== WORK REQUEST ==
Which of the lines in the listing that follows hold "This"? Pull each one out.

↓

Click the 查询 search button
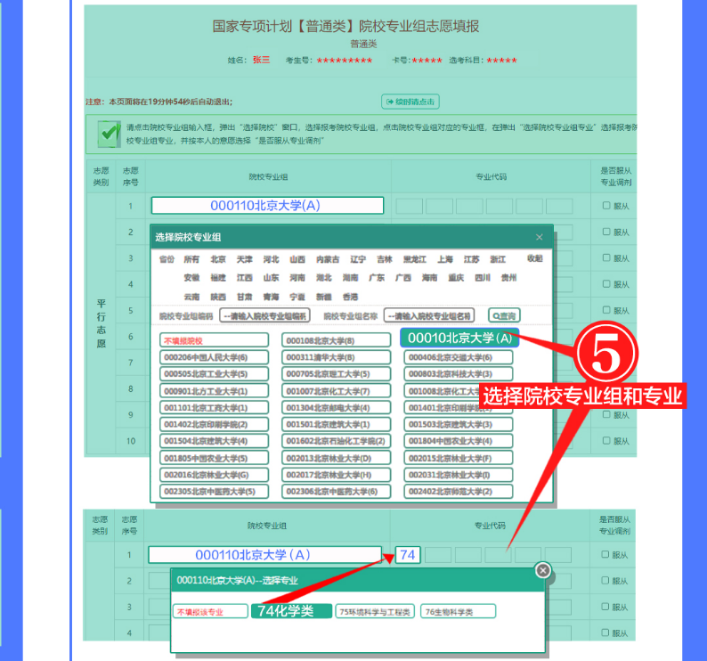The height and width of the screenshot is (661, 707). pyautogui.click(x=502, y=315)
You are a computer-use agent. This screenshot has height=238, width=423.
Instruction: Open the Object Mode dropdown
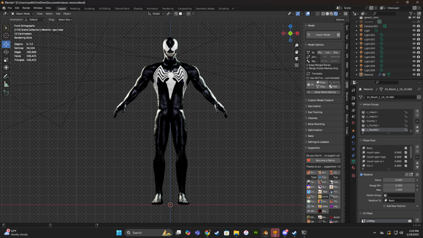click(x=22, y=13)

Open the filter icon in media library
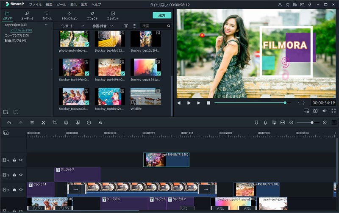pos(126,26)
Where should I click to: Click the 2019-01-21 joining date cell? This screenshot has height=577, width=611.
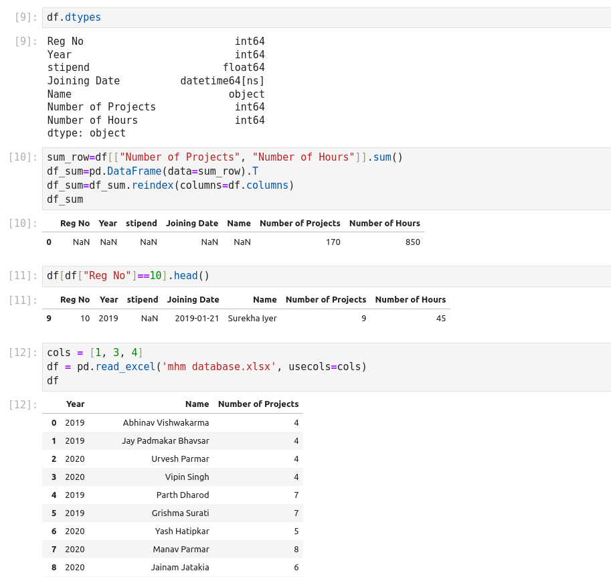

↑

== ANSWER AREA ==
You are a computer-use agent. This screenshot has height=238, width=423.
Where should I click to: Click the 2019-01-21 joining date cell? This screenshot has height=577, width=611.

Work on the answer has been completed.